The Internet of Medical Things (IoMT) has transformed healthcare by connecting medical devices to enable real-time monitoring in smart hospitals, enhancing patient care and operational efficiency. However, the increased connectivity of IoMT devices has also introduced significant vulnerabilities, including unauthorized access, data breaches, and ransomware attacks. These risks not only compromise patient privacy but also pose challenges to hospital operations, potentially endangering lives. This study aims to address IoMT cybersecurity challenges by employing machine learning (ML) techniques to detect and mitigate cyber threats effectively. Using a publicly available network traffic dataset labeled with various attack types—such as Distributed Denial of Service (DDoS), spoofing, and data exfiltration—this research evaluates the performance of two classification algorithms: Support Vector Machine (SVM) and Random Forest (RF). 

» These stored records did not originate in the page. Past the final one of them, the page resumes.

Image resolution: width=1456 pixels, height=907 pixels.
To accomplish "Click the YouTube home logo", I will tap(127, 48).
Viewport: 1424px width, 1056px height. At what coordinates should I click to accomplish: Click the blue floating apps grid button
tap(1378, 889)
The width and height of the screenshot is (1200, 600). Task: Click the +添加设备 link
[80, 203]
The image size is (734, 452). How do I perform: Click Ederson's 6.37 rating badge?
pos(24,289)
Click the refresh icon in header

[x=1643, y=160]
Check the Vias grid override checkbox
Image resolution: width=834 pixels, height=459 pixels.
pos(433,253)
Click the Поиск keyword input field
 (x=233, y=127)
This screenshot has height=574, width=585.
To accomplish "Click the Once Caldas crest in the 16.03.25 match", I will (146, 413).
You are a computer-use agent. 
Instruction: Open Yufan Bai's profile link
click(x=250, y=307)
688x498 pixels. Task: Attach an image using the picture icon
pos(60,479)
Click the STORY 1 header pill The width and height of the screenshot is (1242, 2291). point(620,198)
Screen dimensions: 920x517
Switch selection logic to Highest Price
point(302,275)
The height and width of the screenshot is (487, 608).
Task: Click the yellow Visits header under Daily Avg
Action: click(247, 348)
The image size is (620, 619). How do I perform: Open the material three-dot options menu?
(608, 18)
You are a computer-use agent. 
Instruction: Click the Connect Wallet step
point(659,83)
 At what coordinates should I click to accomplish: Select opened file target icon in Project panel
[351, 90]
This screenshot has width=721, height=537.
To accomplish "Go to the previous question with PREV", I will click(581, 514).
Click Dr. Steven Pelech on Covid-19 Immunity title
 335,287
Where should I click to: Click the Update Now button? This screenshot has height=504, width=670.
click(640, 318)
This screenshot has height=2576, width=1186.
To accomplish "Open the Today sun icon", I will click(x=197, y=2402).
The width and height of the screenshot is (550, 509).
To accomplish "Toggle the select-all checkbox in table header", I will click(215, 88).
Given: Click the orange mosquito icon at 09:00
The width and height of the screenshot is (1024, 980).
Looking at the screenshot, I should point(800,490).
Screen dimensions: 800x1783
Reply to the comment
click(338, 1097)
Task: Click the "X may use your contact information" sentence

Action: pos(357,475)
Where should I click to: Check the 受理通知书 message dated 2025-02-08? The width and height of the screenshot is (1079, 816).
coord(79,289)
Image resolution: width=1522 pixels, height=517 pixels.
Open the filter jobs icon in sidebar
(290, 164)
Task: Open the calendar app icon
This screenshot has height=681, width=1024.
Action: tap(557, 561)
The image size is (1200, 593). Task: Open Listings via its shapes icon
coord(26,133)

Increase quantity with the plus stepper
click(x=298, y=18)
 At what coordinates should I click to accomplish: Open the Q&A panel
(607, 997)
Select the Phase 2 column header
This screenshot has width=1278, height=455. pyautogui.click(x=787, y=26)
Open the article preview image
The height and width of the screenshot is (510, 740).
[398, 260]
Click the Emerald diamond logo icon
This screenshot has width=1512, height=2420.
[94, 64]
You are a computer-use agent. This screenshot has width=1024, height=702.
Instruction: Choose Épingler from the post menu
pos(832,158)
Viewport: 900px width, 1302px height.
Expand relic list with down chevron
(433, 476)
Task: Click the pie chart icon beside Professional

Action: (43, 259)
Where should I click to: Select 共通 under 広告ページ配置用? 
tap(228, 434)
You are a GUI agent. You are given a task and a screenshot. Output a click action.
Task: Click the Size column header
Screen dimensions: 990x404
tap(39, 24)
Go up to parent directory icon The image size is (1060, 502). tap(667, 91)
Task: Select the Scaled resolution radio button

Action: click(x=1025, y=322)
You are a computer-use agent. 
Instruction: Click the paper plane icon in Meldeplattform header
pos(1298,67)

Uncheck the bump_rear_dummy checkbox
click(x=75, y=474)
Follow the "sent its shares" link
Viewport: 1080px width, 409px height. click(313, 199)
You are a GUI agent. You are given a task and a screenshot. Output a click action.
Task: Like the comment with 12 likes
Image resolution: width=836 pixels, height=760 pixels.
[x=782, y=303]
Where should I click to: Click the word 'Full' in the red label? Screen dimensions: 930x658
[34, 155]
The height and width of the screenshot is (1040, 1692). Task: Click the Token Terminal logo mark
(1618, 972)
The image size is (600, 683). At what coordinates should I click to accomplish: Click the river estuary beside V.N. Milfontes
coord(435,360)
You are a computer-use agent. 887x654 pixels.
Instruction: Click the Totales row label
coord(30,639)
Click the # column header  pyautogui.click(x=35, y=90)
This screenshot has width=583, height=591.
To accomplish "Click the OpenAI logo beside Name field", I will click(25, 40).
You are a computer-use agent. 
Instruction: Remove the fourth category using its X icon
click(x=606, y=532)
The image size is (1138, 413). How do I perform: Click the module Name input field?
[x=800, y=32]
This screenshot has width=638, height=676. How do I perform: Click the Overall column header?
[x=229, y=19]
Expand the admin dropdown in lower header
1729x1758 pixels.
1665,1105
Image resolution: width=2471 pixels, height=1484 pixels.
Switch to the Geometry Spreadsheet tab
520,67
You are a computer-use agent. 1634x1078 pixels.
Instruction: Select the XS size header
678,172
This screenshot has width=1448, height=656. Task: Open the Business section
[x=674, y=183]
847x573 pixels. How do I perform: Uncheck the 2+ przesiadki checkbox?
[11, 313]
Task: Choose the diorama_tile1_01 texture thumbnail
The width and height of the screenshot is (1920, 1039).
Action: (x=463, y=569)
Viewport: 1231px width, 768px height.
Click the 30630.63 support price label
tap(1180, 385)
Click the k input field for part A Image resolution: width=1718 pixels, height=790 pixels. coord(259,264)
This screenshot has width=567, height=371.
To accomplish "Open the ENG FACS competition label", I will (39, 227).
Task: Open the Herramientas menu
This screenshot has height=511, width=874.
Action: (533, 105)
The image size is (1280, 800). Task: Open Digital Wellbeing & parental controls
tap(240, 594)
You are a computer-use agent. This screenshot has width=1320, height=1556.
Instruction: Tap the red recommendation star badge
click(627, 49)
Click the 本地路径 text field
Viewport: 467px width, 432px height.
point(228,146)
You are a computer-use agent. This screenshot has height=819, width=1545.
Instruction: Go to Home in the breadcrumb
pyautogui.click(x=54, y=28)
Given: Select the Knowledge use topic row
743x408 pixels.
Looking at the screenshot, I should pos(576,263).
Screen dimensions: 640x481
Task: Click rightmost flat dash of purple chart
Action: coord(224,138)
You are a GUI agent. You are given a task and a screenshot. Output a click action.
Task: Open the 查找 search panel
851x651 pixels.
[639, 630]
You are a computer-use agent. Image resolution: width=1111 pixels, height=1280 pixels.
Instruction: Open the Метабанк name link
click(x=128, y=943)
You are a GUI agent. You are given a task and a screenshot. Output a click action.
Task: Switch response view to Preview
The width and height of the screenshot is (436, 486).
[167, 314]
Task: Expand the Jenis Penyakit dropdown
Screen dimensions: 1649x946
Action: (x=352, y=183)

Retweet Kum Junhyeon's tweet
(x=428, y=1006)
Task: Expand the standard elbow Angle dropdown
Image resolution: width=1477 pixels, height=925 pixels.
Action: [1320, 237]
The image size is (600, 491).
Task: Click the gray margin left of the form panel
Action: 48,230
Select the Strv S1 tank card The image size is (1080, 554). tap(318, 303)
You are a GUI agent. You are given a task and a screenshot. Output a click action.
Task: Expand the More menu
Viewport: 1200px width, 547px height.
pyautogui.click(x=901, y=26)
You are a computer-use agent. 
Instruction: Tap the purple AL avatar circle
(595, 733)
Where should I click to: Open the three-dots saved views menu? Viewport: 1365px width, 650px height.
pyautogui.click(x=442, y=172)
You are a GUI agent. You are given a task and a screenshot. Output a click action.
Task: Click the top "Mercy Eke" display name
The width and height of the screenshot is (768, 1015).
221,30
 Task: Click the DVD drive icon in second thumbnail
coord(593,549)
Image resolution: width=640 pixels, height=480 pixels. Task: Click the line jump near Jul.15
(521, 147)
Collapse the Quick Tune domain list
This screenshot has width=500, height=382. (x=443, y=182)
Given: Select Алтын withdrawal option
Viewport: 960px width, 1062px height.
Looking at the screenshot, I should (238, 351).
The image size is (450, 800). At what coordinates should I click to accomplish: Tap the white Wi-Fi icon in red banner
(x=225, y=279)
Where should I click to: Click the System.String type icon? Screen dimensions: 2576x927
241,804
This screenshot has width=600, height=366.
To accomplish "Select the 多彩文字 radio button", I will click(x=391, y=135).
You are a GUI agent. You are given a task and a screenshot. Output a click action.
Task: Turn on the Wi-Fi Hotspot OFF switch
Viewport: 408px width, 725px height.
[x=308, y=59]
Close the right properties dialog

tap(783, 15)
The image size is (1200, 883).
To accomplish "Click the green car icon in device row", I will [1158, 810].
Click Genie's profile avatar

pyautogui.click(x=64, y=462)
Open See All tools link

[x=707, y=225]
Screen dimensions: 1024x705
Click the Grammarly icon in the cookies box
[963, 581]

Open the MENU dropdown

The methodology includes data cleaning, normalization, and feature selection to prepare the dataset. The data will be divided into training and testing subsets to evaluate the models’ ability to generalize to unseen scenarios. Key performance metrics such as accuracy, precision, recall, F1-score, and confusion matrix will be used to compare the effectiveness of the SVM and RF classifiers in identifying cyberattacks. By focusing on SVM and RF, this study provides insights into the suitability of these algorithms for IoMT cybersecurity applications. The findings are expected to contribute to the development of robust intrusion detection systems, enhancing the security and reliability of IoMT devices in smart hospital environments.